Kite Micro Roasting · Brew Guide

Balance is
the key.

Not brightness. Not complexity. Not strength.
When everything in your cup makes sense together — that's the target.

Sweetness
Holds the cup together
The foundation. If sweetness is there, everything else has something to sit on.
Acidity
Adds life, doesn’t bite
Brightness is good. Sharp sourness is not. The difference is usually grind or temp.
Body
Weight without heaviness
A balanced cup has presence. It coats the palate without sitting too heavy.
Finish
Cleans up, lingers gently
A good finish disappears clean. No lingering bitterness, no abrupt cut-off.
01
Ratio — how much coffee vs. water
Start here. Filter: 1:15 to 1:17 by weight. Espresso: 1:2 to 1:2.5. This is your baseline before anything else.

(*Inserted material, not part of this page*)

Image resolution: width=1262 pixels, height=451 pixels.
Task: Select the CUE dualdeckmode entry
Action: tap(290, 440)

If everything tastes wrong, adjust ratio first before touching anything else.
02
Grind — how fine or coarse
The most impactful variable. Finer = more extraction (stronger, more bitter). Coarser = less extraction (lighter, more sour). Move in small steps — half a click at a time.

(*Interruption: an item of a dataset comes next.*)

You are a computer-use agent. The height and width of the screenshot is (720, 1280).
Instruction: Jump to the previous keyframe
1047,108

One variable at a time. Change grind, then taste. Don’t change two things at once.
03
Temperature — how hot the water is
Lighter roasts need higher heat (93–96°C) to unlock flavour. Darker roasts extract at lower temps (88–92°C). If your filter coffee tastes flat or papery, your water is probably too cool.
04
Time — how long the extraction runs
Filter: 3–4 minutes total. Espresso: 32–42 seconds. Time is a result, not a starting point — fix ratio and grind first, and time follows. Your machine, grind, and dose will all shift what’s “right” for you.
05
Technique — how you pour or pull
For filter: a slow, steady spiral pour keeps extraction even. Start with a bloom. Blooming time and water weight depend on several factors — how fresh the coffee is, how it was processed, and your setup. A very fresh coffee will bloom more aggressively. For a starting point: 30 seconds, twice the coffee weight in water. From there, watch what happens and adjust.
For espresso: even distribution and level tamping matter more than tamping pressure. Taste first, then adjust one thing at a time.
Bitter · Heavy · Harsh
  • Grind coarser
  • Lower water temperature 1–2°C
  • Shorten brew time
  • Use slightly less coffee
  • Pour more slowly and evenly
Sour · Thin · Weak
  • Grind finer
  • Raise water temperature 1–2°C
  • Extend brew time slightly
  • Use slightly more coffee
  • Make sure you’re blooming fully
If the cup tastes both sour AND bitter at the same time — adjust your ratio before anything else. Usually too little coffee, or uneven extraction from poor distribution.
Filter
Pour over
V60 · Kalita · Origami · Aeropress
Ratio1:15 – 1:17
GrindMedium-fine
Water temp90–94°C
Total time3–4 minutes
BloomStart: 30 s · 2× weight
Blooming time and water amount depend on the coffee’s freshness, origin, and process — these aren’t fixed values. For simplicity, start with 30 seconds and twice the coffee weight in water. Pour in slow spirals from centre outward. Let the bed drain before the next pour.
Espresso
Espresso
Any machine · Moka pot with adjustments
Ratio1:2 – 1:2.5
GrindFine
Water temp91–94°C
Shot time32–42 seconds
Pressure~9 bar
Distribute before tamping. Tamp level, not hard — pressure matters less than evenness. Aim for a golden crema and a sweet finish. Shot time is a guide, not a rule — your grind, dose, and machine will tell you where the balance is. If the shot runs fast, grind finer. If it stalls, go coarser.
The numbers here are a starting point, not a destination. Your grinder, your water, your kettle, even the humidity — they all affect the result. Make one adjustment at a time. Taste. Adjust again. Balance isn’t a setting. It’s a direction you move toward with your setup.
A note on calibration
Every setup brews differently. Grind settings that work on one grinder mean nothing on another. Water hardness changes extraction. Altitude changes boil point. This guide gives you the variables and the direction — what you do with your specific equipment is your calibration. Start here. Adjust from what you taste, not from what a number says.